[Word and element location records]
--*--
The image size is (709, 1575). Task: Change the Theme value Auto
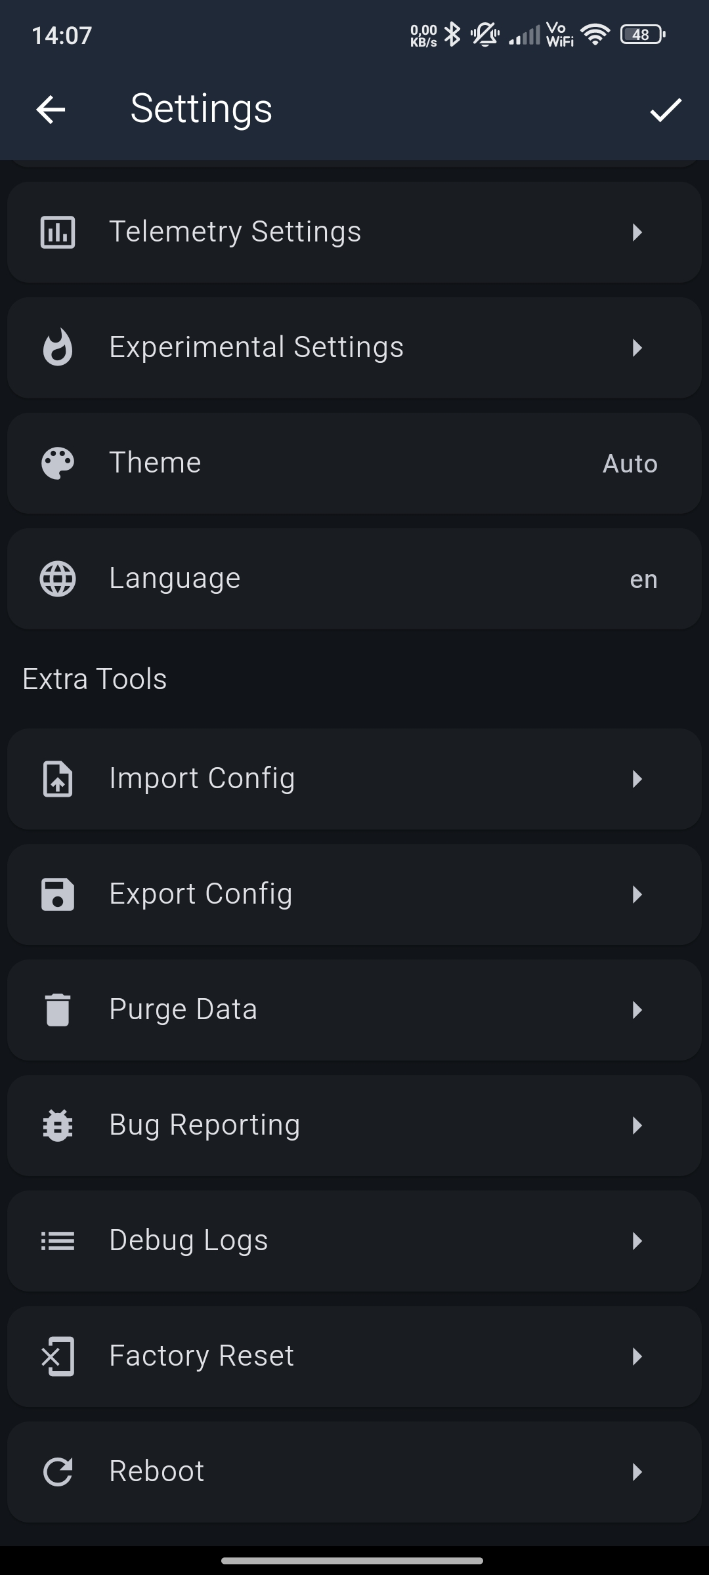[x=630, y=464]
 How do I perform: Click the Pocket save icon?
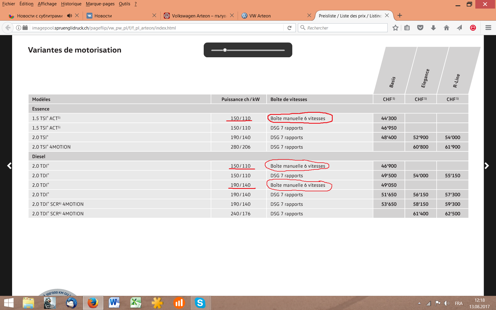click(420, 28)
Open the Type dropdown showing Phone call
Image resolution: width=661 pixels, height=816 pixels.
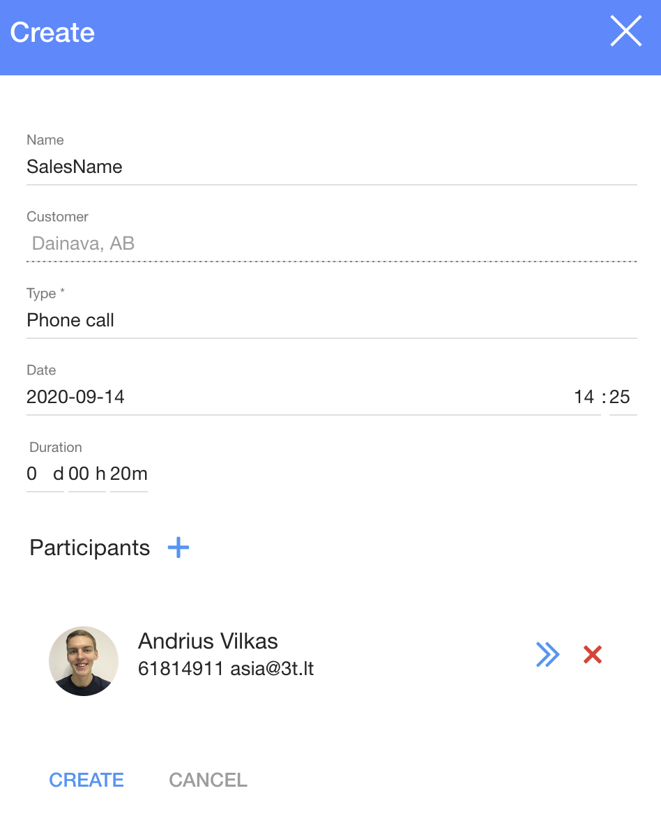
--*--
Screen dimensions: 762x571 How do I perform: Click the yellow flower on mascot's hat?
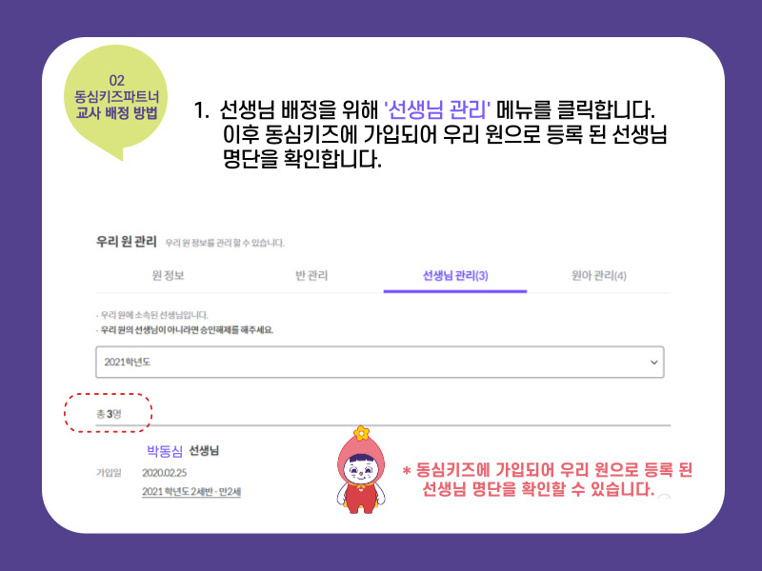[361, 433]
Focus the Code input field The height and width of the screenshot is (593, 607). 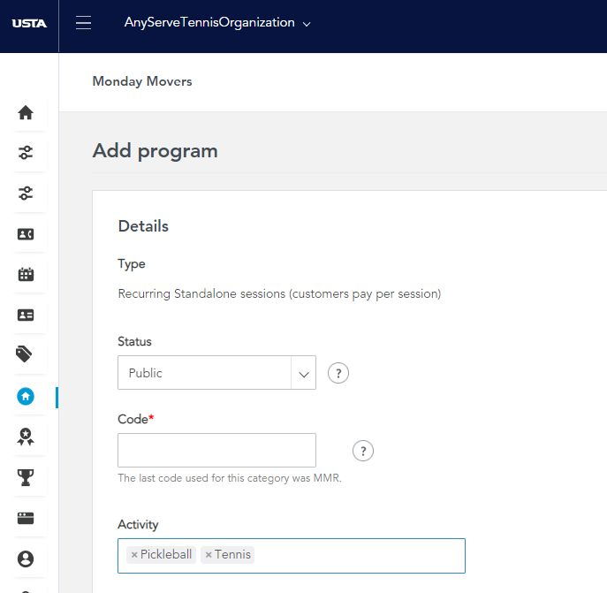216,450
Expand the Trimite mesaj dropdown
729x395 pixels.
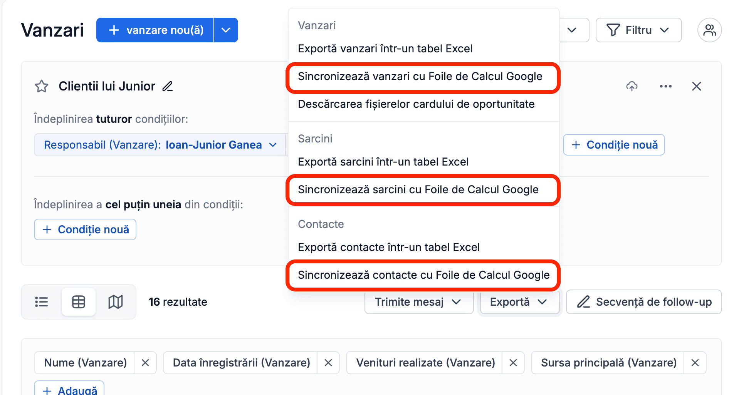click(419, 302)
--*--
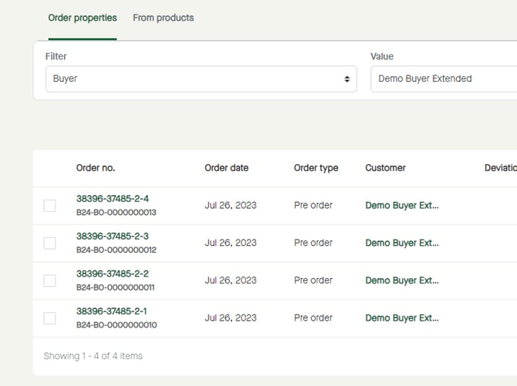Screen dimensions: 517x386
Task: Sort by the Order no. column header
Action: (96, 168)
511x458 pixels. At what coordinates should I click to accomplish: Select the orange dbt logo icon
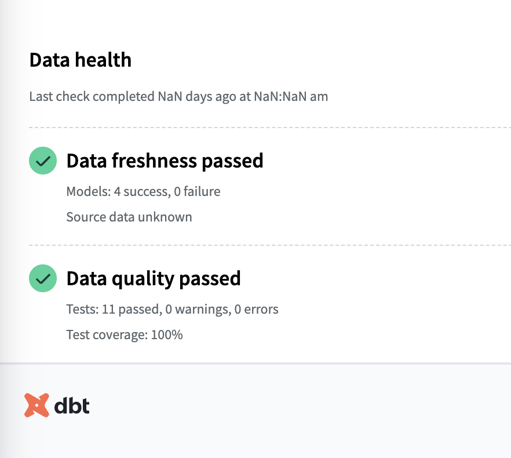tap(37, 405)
--*--
▶ TASK TO CARRY OUT
Copy the lines from the line with "Expand the Trimite mesaj dropdown" up to and including the line with "click(419, 302)", word for word. Leave the pictures out of your copy.

▶ PROBLEM SOLUTION
Expand the Trimite mesaj dropdown
729x395 pixels.
click(419, 302)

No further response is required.